Distributed Muon: Dion (Ahn et al. 2025) and MuLoCo (Thérien et al. 2025) are concurrent works, but the former lacks multi-step local updates and the latter is only applicable to homogeneous data. FedMuon fills the gap for heterogeneous FL.
Insight: When a "non-linear/biased" operator (e.g., LMO, normalization, projection) is embedded in distributed averaging, applying control variable de-biasing before the operator is a reusable design pattern. This paper also demonstrates how to incorporate the precision of approximate solvers (Newton-Schulz) into convergence analysis.

Rating¶

Novelty: ⭐⭐⭐⭐ First to reveal Muon/LMO optimizer non-convergence in heterogeneous FL due to bias, providing a provable bias correction solution and a new analysis for arbitrary Newton-Schulz counts. Clear and original theoretical contribution.

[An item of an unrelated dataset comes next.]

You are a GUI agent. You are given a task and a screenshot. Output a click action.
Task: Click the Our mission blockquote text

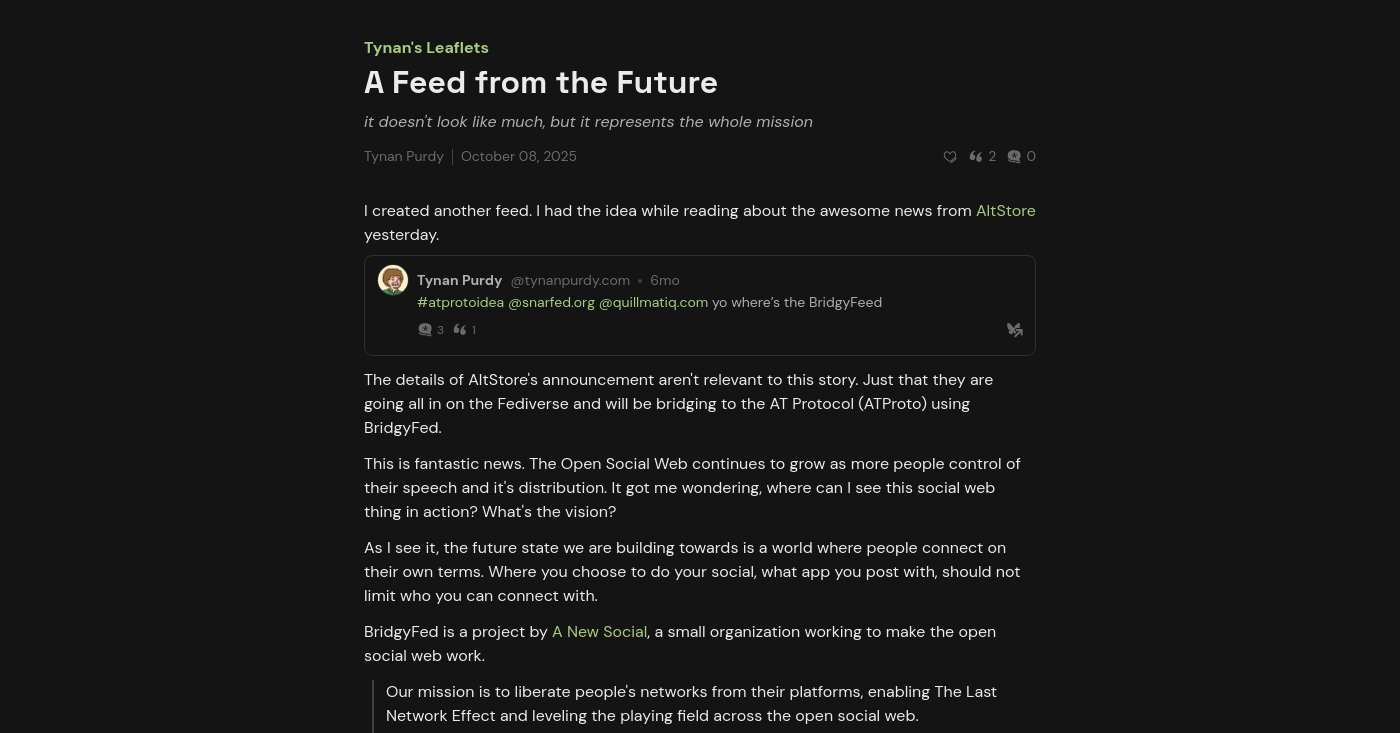tap(690, 704)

Experimental Thoroughness: ⭐⭐⭐ Main results and T-ablations support the theory well, but dataset/model scales are small, lacking LLM-scale validation and communication cost evaluation.
Writing Quality: ⭐⭐⭐⭐ Smooth logic from diagnosis to method to theory to experiments. Theorem motivations are well-explained with clear descriptions of degradation relationships and intuition.
Value: ⭐⭐⭐⭐ Extends the popular Muon optimizer to FL and solidifies its theoretical foundation, offering value to both the federated optimization and distributed Muon communities.